I have a 2005 Nissan Murano, SL AWD. I've been having problems with the TPMS for awhile now. Doesn't matter if the tires are new (they are) balanced and aligned (they are) or when they were serviced (new tires put on last fall).

In warm weather, the warning light stays on. 

In cold weather (below 55 degrees) the alarm will beep EVERY time I start and drive the car, even if it's only been shut off for 10 minutes. The alarm is a loud, steady beep that last for 10 seconds. And it does this FOUR TIMES. Every time. 

The tires are fine and so is the pressure. I can't seem to get this problem to stop, even when the sensors have been reset. Having to listen to 40 seconds of that stupid alarm out of every 1st minute I'm driving is making me insane. 

Is there ANY way to just disable the beep?
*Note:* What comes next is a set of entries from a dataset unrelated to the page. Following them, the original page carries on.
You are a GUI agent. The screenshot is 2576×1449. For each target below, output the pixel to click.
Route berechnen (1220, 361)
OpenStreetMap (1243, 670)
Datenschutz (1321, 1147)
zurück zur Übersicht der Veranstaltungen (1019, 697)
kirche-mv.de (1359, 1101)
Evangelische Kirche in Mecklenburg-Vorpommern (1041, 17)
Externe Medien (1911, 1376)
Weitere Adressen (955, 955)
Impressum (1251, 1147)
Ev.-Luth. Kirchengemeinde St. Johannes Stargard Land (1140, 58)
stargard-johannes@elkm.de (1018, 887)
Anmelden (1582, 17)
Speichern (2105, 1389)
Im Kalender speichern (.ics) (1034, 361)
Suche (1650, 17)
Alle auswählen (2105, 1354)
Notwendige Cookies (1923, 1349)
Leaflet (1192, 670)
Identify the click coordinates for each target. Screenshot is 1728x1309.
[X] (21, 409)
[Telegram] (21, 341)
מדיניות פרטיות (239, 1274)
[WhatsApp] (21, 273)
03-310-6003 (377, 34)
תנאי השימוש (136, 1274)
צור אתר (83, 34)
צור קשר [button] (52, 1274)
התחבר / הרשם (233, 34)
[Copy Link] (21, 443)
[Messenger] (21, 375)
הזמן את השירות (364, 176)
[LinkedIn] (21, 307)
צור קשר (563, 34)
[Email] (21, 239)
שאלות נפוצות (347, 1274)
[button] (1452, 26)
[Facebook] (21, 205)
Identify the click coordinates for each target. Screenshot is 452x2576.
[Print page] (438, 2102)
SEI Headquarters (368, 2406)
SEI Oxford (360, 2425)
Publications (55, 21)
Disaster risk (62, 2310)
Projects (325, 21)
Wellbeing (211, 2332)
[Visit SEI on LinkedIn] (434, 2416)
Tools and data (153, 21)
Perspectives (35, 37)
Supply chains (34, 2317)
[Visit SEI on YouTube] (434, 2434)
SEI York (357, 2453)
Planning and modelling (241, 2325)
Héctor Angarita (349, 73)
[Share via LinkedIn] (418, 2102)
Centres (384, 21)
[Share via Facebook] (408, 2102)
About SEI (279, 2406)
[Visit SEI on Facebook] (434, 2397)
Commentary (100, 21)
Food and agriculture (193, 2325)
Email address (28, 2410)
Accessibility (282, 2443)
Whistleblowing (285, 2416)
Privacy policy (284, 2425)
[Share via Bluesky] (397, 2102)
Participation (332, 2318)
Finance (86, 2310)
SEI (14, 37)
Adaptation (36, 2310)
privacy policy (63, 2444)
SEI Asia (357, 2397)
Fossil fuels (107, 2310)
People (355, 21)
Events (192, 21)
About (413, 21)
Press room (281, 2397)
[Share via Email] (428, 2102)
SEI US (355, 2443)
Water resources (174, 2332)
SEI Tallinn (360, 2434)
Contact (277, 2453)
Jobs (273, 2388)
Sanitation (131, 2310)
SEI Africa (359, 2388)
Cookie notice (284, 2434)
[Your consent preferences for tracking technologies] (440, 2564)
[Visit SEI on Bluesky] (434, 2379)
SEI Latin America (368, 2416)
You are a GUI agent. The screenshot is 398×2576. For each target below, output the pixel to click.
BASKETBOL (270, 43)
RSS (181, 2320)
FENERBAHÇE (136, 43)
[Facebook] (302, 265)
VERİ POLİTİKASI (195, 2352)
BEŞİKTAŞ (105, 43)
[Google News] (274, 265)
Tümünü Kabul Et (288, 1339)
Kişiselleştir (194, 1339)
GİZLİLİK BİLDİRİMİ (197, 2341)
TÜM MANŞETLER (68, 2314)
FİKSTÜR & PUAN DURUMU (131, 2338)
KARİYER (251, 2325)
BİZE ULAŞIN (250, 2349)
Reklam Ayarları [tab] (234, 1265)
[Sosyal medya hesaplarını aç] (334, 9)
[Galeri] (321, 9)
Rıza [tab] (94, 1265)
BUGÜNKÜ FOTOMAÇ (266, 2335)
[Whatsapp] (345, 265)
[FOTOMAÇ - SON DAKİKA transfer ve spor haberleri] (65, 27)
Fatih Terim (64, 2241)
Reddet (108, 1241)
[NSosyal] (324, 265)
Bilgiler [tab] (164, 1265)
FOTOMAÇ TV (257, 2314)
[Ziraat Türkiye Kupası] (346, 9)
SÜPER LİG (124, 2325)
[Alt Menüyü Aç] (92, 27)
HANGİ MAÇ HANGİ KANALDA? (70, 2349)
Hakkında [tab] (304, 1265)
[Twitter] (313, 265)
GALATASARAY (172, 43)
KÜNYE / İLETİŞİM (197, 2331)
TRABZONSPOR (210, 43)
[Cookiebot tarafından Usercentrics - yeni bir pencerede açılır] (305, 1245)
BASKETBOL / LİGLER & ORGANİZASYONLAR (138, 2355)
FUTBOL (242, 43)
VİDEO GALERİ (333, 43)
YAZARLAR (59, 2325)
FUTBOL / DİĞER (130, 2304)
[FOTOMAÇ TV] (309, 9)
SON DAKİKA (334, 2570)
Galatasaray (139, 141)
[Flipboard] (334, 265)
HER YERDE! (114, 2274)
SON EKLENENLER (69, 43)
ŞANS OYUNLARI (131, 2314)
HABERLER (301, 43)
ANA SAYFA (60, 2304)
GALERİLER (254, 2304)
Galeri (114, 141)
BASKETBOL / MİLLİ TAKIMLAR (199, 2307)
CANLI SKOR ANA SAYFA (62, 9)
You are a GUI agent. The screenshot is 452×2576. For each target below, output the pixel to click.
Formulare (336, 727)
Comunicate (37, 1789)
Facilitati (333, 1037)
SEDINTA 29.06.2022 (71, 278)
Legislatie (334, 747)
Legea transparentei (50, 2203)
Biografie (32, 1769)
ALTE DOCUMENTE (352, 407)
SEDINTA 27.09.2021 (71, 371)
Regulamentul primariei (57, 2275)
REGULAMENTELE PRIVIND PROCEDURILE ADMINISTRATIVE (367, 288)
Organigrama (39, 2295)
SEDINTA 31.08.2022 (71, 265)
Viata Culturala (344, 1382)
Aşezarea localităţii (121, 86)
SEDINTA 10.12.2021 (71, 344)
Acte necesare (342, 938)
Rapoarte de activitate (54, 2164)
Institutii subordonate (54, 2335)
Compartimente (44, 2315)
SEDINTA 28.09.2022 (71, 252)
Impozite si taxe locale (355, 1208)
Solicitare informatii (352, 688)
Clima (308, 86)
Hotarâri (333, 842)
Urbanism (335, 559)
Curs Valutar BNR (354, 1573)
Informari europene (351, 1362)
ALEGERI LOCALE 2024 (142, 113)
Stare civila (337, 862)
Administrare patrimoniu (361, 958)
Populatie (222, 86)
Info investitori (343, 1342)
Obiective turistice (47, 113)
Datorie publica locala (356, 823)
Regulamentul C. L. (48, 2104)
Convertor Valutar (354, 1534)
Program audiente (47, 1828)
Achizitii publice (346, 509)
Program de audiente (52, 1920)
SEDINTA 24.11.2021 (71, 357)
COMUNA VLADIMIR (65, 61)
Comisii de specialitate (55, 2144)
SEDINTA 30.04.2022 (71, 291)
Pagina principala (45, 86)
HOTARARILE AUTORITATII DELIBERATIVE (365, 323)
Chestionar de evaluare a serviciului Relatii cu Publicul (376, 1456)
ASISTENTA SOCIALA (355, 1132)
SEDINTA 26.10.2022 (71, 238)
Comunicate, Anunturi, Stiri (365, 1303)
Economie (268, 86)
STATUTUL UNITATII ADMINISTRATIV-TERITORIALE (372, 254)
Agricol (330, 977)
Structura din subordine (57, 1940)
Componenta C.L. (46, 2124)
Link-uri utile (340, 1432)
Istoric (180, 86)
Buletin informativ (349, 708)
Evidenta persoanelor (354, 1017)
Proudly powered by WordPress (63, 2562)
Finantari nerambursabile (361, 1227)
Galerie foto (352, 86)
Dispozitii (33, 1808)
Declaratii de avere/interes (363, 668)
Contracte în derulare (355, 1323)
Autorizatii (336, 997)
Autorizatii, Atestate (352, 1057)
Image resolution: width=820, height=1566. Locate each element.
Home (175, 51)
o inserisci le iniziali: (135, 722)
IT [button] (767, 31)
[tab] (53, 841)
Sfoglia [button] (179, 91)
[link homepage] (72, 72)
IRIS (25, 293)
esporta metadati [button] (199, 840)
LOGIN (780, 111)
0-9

Not the monitor itself, or even the warning light. Just the dammed beep. Anyone?


----------



## ziggatron (Feb 6, 2014)

There has to be an issue with the system it self if it's been reset and it still does it. Check your car manual about the menu and turning it off but I don't think so. I'm afraid to say but it might be a dealership kind of thing.


----------



## Johnnydeepwell (Feb 4, 2014)

Does it flash then stay steady on. Or does the light stay steady on right from the start. If it blinks first then goes steady, they need to be reprogrammed, or you have a bad sensor code and the dealership just keeps on reprogramming it and sending you on your way. It will turn back on again if that happens. When they reprogram the sensors back to the car, the hand held devise that they use will show the code for what tire and tire pressures. If your light is steady right from start up. Then you have pressure issues, or you have a sensor that is telling the BCM a wrong tire pressure. I have seen that. I have also seen a bad BCM not be able to read the sensors correctly.


----------



## KSagal (Feb 18, 2014)

*Similar problem*

I just got my 2003 Murano, and I love it.

I do have a bad sensor however, at least I think so.

I have looked for a way to turn off the alarm, but did not find it in my 2003 paperwork. I used the menu in the trip section, and get to the actual tire pressure that the sensors are reporting, and intermittantly get a blank value on one tire.

This is why I thought there is a bad sensor. Problem is, the book says that the 4 values listed are not in any particular order. 

1. How do I figure out which tire has the weak or bad sensor (It works sometime)

2. Is there a battery or something in the sensor on the wheel that can be replaced?

Any advise is welcome.


----------



## ziggatron (Feb 6, 2014)

No battery and they have started replacing the sensor with every tire change. You can take it up to most any tire shop Goodyear firestone discount and they can test and recalibrate the system.


----------